* What the task asks: Which lines make up the answer? Those from the line with "This screenshot has height=800, width=1200." through the end of the data; reproduce them exactly.

* Saved data entries:

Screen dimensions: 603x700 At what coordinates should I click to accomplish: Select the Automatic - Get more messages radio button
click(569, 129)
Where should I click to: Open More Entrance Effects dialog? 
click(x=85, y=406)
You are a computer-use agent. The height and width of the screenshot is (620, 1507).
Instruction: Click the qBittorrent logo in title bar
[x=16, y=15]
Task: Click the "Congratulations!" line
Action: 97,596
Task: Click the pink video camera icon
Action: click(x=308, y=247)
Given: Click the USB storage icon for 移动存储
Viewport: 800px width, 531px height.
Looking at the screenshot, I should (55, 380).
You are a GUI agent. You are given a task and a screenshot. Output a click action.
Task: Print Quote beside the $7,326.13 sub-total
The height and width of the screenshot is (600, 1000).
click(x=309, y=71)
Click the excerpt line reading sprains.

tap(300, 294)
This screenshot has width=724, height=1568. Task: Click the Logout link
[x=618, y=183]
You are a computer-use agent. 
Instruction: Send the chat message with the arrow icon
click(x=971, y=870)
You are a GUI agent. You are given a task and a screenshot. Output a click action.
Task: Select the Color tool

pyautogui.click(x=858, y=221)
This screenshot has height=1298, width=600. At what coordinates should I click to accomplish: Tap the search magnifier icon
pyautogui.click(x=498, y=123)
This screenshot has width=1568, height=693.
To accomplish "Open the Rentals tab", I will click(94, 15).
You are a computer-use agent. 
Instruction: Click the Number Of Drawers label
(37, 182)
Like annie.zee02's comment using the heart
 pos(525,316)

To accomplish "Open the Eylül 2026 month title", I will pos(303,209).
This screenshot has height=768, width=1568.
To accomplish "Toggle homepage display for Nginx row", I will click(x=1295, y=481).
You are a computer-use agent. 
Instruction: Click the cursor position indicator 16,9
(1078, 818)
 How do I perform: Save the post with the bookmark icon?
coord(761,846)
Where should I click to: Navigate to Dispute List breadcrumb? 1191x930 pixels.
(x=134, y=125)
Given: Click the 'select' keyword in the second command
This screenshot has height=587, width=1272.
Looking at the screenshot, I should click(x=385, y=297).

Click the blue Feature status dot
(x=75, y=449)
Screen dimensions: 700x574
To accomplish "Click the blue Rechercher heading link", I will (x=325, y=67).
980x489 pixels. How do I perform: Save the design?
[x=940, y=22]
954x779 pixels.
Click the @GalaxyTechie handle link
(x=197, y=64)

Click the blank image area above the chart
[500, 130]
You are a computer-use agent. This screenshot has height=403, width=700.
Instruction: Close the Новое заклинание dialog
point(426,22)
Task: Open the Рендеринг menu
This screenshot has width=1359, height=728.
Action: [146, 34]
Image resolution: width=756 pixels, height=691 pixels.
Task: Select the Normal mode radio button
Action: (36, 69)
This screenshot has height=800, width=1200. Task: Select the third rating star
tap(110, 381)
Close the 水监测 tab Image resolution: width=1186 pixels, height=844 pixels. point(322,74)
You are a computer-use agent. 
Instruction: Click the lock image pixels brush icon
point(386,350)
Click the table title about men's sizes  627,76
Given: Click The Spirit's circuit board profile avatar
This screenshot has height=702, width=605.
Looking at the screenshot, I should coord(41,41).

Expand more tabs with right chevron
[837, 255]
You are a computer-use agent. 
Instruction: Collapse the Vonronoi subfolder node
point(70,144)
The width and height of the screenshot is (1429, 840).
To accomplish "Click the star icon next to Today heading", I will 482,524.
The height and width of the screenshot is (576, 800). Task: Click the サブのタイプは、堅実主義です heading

* Result for this task:
This screenshot has height=800, width=1200. Task: Select the third rating star
tap(110, 381)
Close the 水监测 tab Image resolution: width=1186 pixels, height=844 pixels. point(322,74)
You are a computer-use agent. 
Instruction: Click the lock image pixels brush icon
point(386,350)
Click the table title about men's sizes  627,76
Given: Click The Spirit's circuit board profile avatar
This screenshot has height=702, width=605.
Looking at the screenshot, I should coord(41,41).

Expand more tabs with right chevron
[837, 255]
You are a computer-use agent. 
Instruction: Collapse the Vonronoi subfolder node
point(70,144)
The width and height of the screenshot is (1429, 840).
To accomplish "Click the star icon next to Today heading", I will 482,524.
The height and width of the screenshot is (576, 800). Task: Click the サブのタイプは、堅実主義です heading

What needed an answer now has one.